この記事では、薄茶手前の基本的な飾り方や解体方法について詳しく説明します。
。三木町棚の飾りは二種類です。
最初の飾り
地板には水指
天板には薄茶器
引き出しは使用しない二番目の飾り
地板には水指
天板には柄杓と蓋置を「入り飾り」として配置
引き出しには薄茶器
「最初の飾りから二番目の飾りに移行する方法」
最初の飾りの設置は通常のお点前と同様に始めます。
柄杓は「湯返し」を行った後、飾ります。
水指の蓋を閉めた後、柄杓を天板に斜めに配置し、
蓋置を右手で取り、左手に乗せます(炉の場合は棚に向き直ります)。
蓋置は柄杓の「節の真横、合の真下」に置き、「入り飾り」を形成します。
お茶碗を仮置きした後、引き出しを開けて薄茶器を入れ、
引き出しを閉じて二番目の飾りを完成させます。
「二番目の飾りを解体する方法」
お点前の初めに、お茶碗を仮置きし、
引き出しを開けて薄茶器を棚前に配置します。
引き出しを閉じた後、仮置きしていたお茶碗を正式に配置します。
二番目の飾りを解体する際も、引き出しの扱いが重要です。
建水を持ち出した後、天板の蓋置を右手で取り、
左手に乗せます(炉の場合は前方に向き直ります)。
いつもの位置に蓋置を置き、右手で柄杓を取り、
蓋置に掛けて礼を行います。
これ以降は一般的な薄茶点前の手順に従います。
「三木町棚の利用季節」
三木町棚は特に春(3月から5月)と秋(9月と10月)に使用されることが多いです。
この棚の素朴な木地の造りは、
春や秋の風情に非常によく合います。
「三木町棚の歴史と起源」
表千家の四代江岑は紀州徳川家に仕えており、
その滞在中に紀州の下屋敷で余った材料を見つけ、若党に指示して小棚を作らせました。
この下屋敷があった地域が「三木町」で、
そこで作られたこの小棚が「三木町棚」と命名されました。
紀州と表千家の深い関係を物語る棚でもあります。

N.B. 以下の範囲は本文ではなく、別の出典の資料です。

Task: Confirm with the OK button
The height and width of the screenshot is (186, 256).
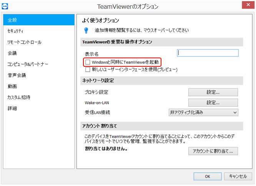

「三木町棚の構造」
余った様々な材料(樅、檜、杉、竹など)から作られた三木町棚は、
職人によって作られたものではなく、そのため引き出しが完璧にフィットしないこともあります。
地板の四隅の足もそれぞれ異なる形状で、
敢えて素朴な印象を与えています。
この素人らしい作りが、侘び寂びの感覚を醸し出しています。
まとめ
三木町棚についてのまとめとして、
以下のポイントが挙げられます。
- 三木町棚のお点前では引き出しの扱いが特徴的です。
- この棚は春と秋に多く使われます。
- 四代江岑が三木町で作らせたことからその名が付けられました。
- 残材を使って素人が作った、侘び寂びを感じさせる風情があります。
この記事が、三木町棚に関心を持つ方々にとって有用な情報源となれば幸いです。